This was my explanation for this trend:

I’d even go as far as linking it to a market economy where the loudest and most elaborate displays of sounds (and visuals) simply drown out the competition.

For visuals, MTV is infamous for marking the beginning of a downward trend of taking the emphasis away from the whole “in it for the music, man” thing and towards looking good while you do it - the more base appeal of sexiness sold more copies more easily, even at the cost of the music itself. Better looking musicians did better, and these days musical talent is almost irrelevant as long as you put on the biggest show with the hottest figurehead(s).
For sounds, the shift was toward perceived virtuosity through showcases of vocal dexterity, which became even more accessible for more attractive singers through technological advances in auto-tuning and/or post-production. One thing that frustrates me about the average person is their inability to tell if someone is actually in tune, allowing even painful warbling to shine through without them noticing (I physically cannot watch any of these new “talent” shows). Nowadays if you don’t attempt it, you’re not associated with today’s “good singers”, and you lose out just from that.

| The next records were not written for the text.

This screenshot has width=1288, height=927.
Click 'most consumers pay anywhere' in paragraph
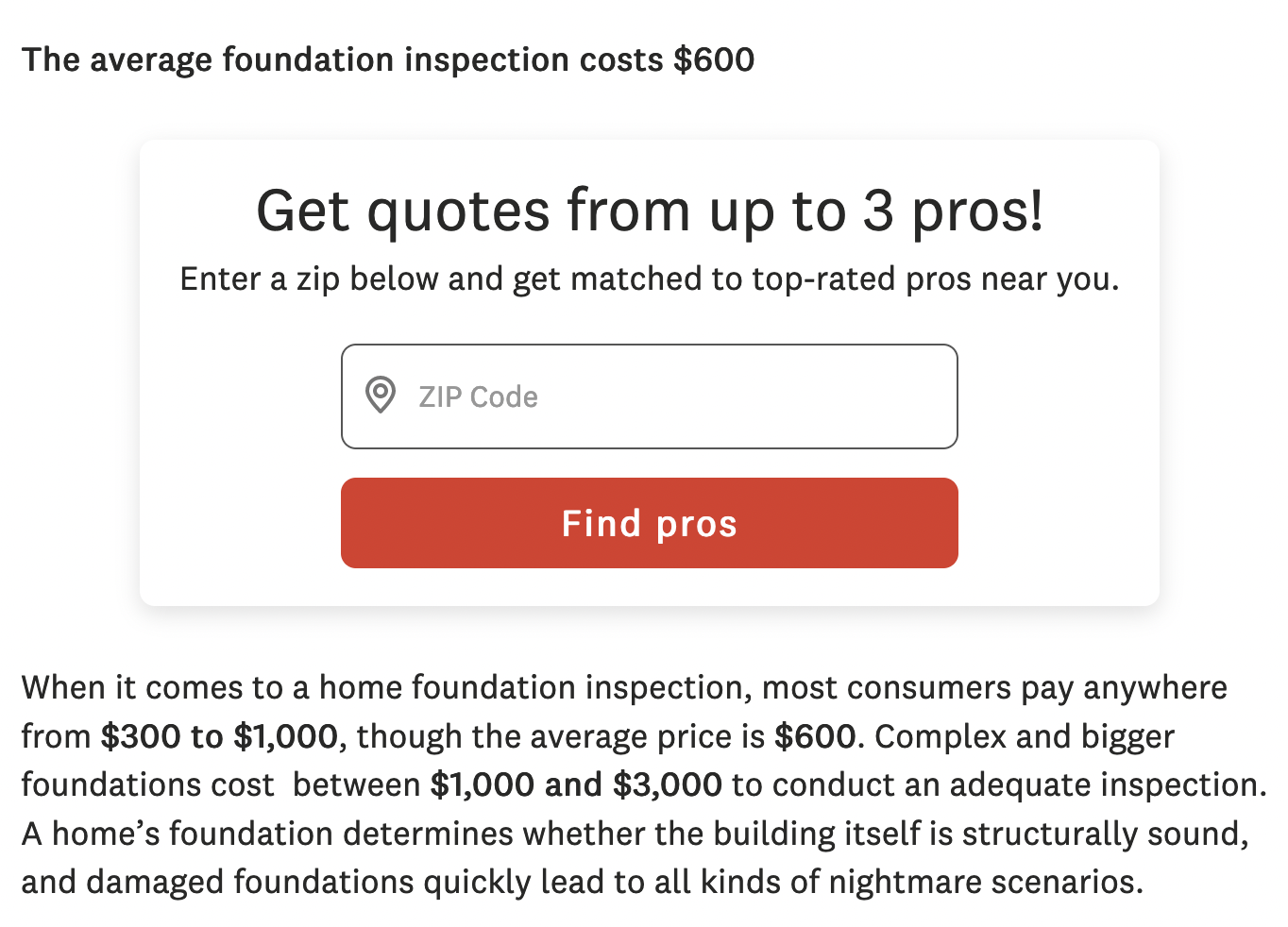(993, 688)
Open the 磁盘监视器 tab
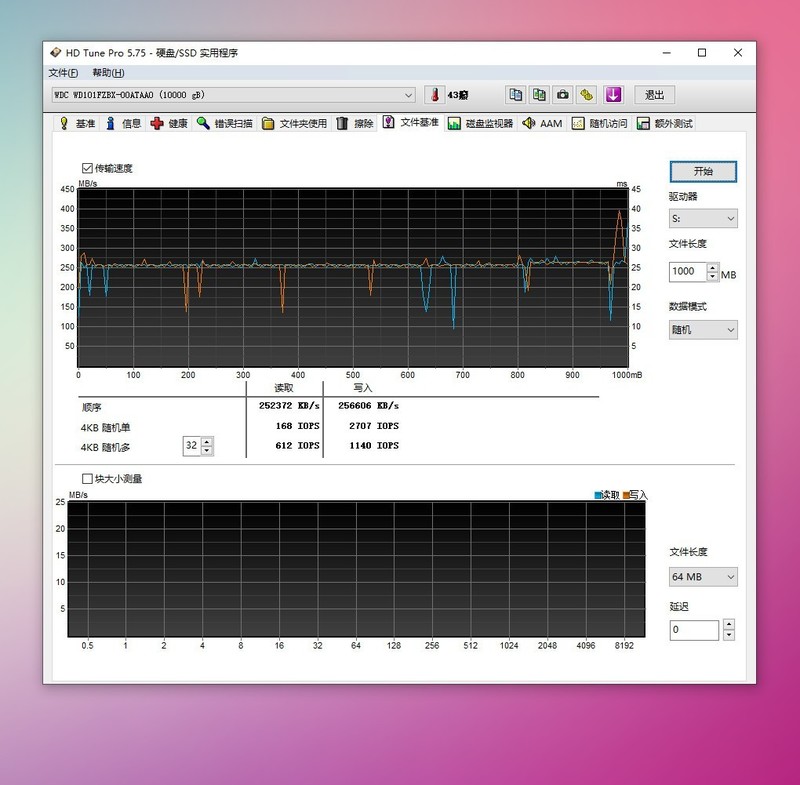 pyautogui.click(x=481, y=124)
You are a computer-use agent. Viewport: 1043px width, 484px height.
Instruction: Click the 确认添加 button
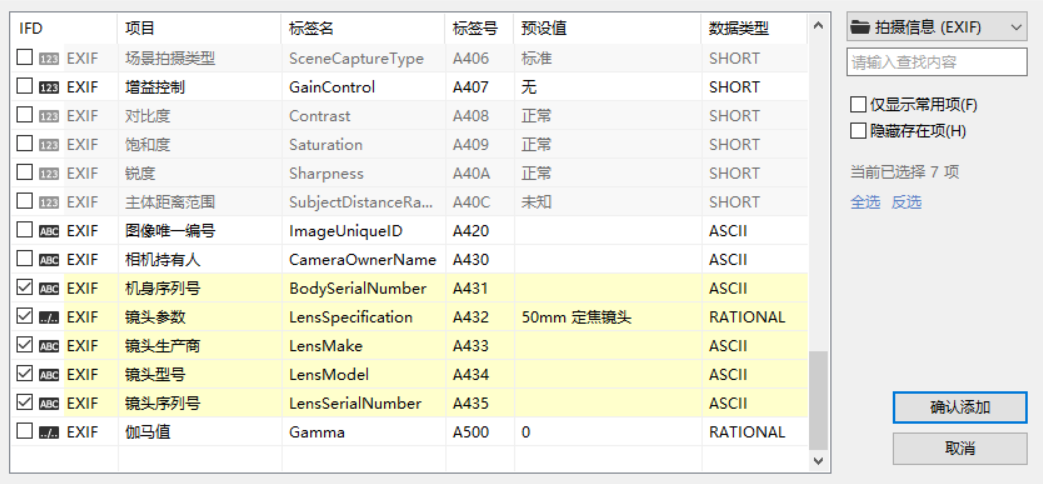(959, 407)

I’d argue that the same goes for other artforms as well, particularly film. The most money is in the mediocre and the most superficially appealing marketing. A market economy is great for flashy technologies appealing to more people but it’s the death of art.

Silhouette,

Singing competitions are the modern form of “casting calls”. Welcome to a new era! If anyone is going to be the best eventually, they all use this format now!

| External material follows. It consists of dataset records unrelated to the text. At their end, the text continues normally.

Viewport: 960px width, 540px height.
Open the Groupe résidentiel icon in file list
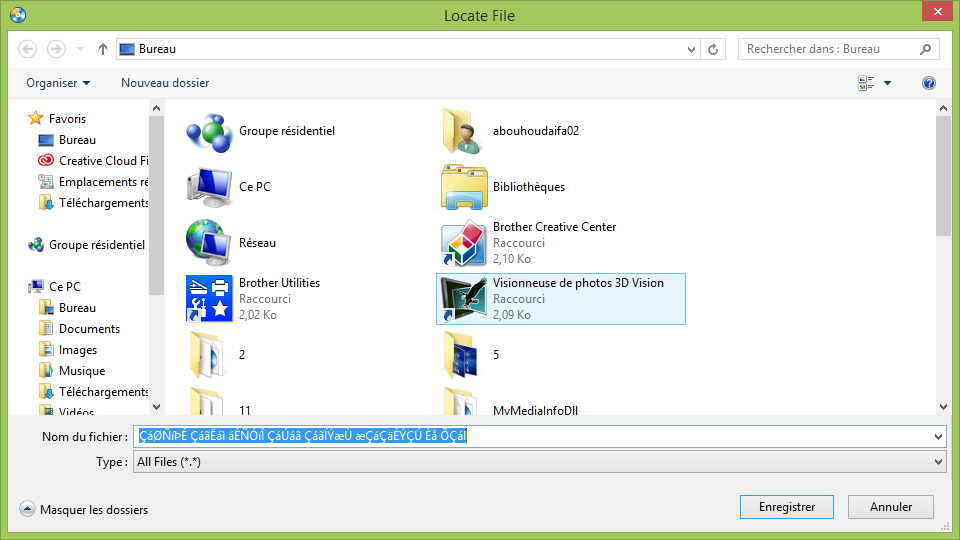(x=209, y=131)
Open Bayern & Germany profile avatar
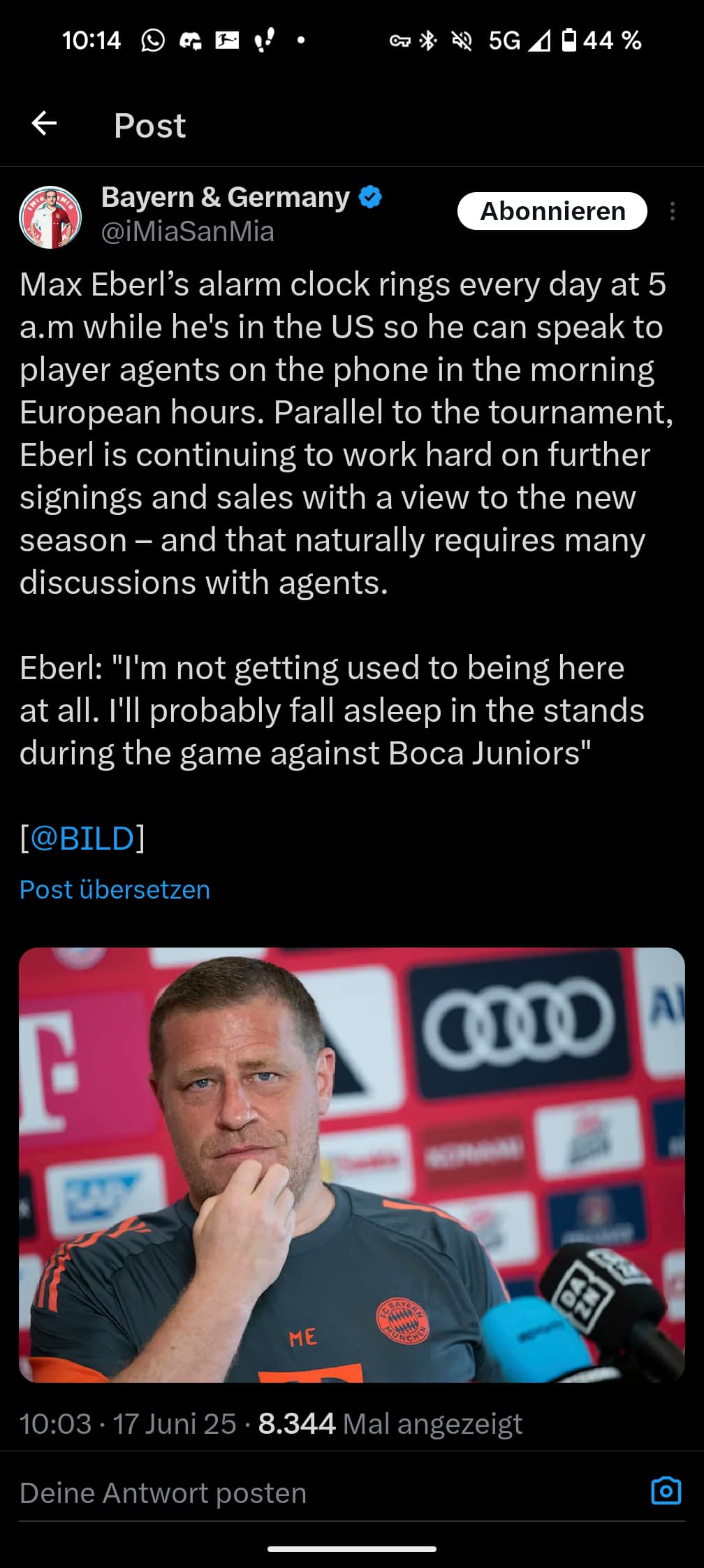Viewport: 704px width, 1568px height. pos(50,217)
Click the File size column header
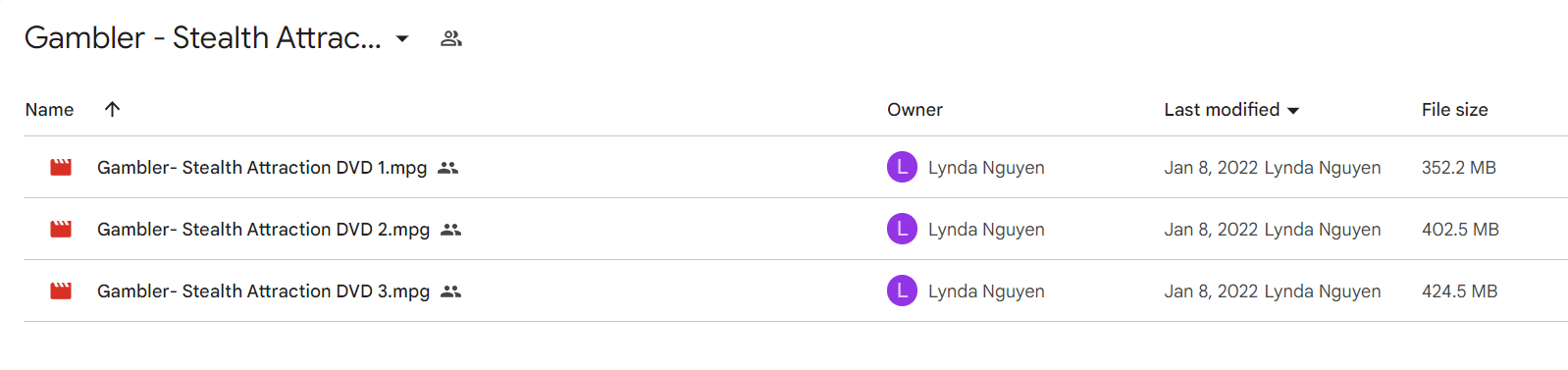 point(1454,110)
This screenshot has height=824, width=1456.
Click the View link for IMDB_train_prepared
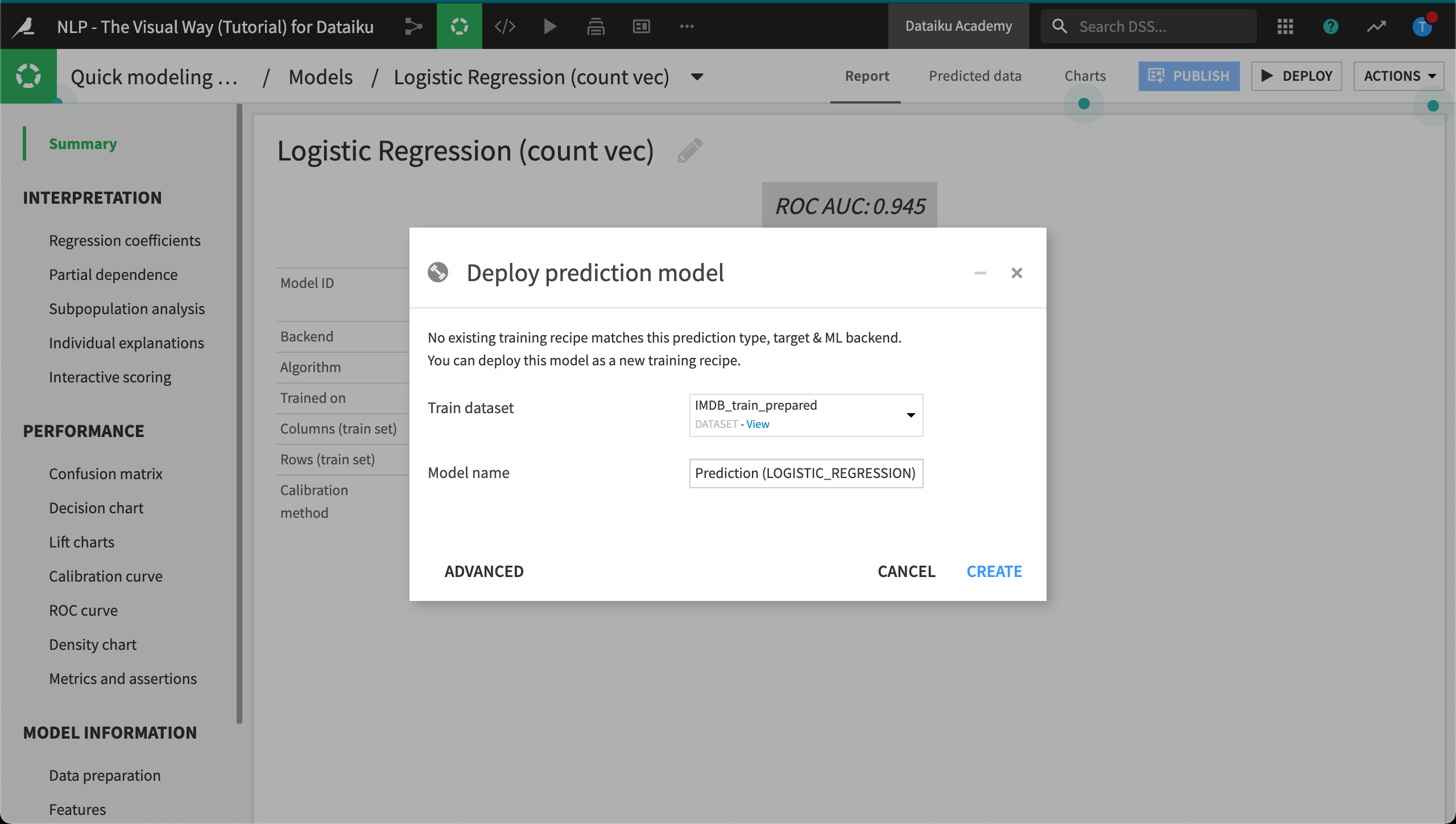[x=757, y=423]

Your bias against singing competitions is irrational.

Irrational on the grounds that my bias is counter to what is to become of this new era?

I don’t choose paths that comply with whatever I’m offered by emergent prevailing tendencies, I fight for what I think is best. It certainly feels futile and impractical sometimes, and perhaps that seems irrational to you? Irrationality simply depends on what your premises are, and they don’t have to be winning ones for one to be rational in staying true to them. I know you relate - you don’t even seem to feel like your life’s purpose to eradicate all consent violation is anywhere near close, so I know you understand this type of rationality.

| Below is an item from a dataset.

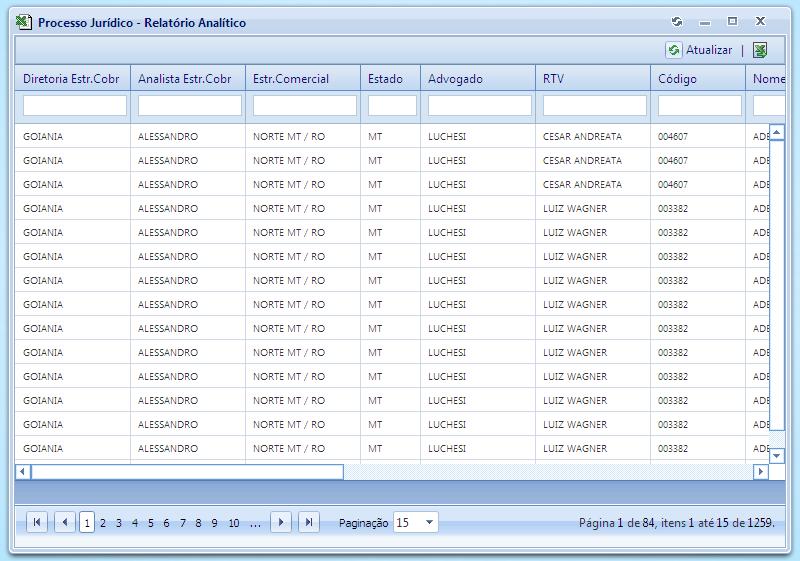This screenshot has height=561, width=800.
Task: Show more page numbers via ellipsis
Action: point(255,523)
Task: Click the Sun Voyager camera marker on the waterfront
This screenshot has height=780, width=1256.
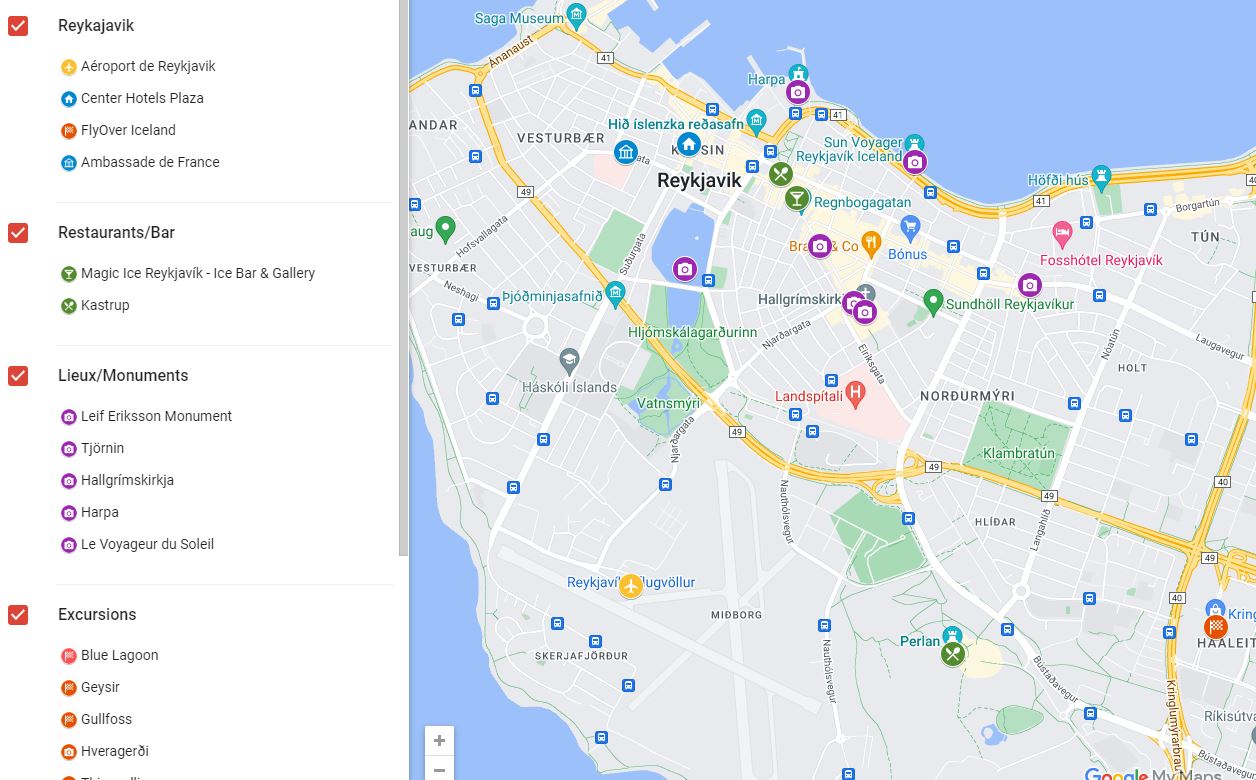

Unless of course you think some line of logic that I’ve used is illogical in some way? In which case, do elaborate :slight_smile:

If you simply mean to state that there’s a subjective element to my preferences when it comes to art, then I’ll only repeat that of course there is since art has an inextricable subjective element. All anyone can do with regard to artistic matters is accept subjective tastes as a premise, and then argue logically given such premises - which I believe I am doing. Let me know if you disagree.

I don’t think you’re doing justice to Liszt. He is at the very least melodic. Both La Campanella and Hungarian Rhapsody No. 2 are to an extent melodic. That’s probably more melody than there’s in both Paganini and Wagner. And it most certainly has more melody and rhythm than doom metal.

Still, I’m not impressed by Liszt. I’d rather listen to Bach’s Badinerie or Bach’s BVW 1052 or Bach’s BVW 1044 or Vivaldi’s RV 580 or Vivaldi’s Winter of Vivaldi’s Autumn.

Magnus! Dude! Vivaldi is awesome.

As if people care… I have two favorite love songs (I hate love songs!). One of my criteria is that the song is gender neutral.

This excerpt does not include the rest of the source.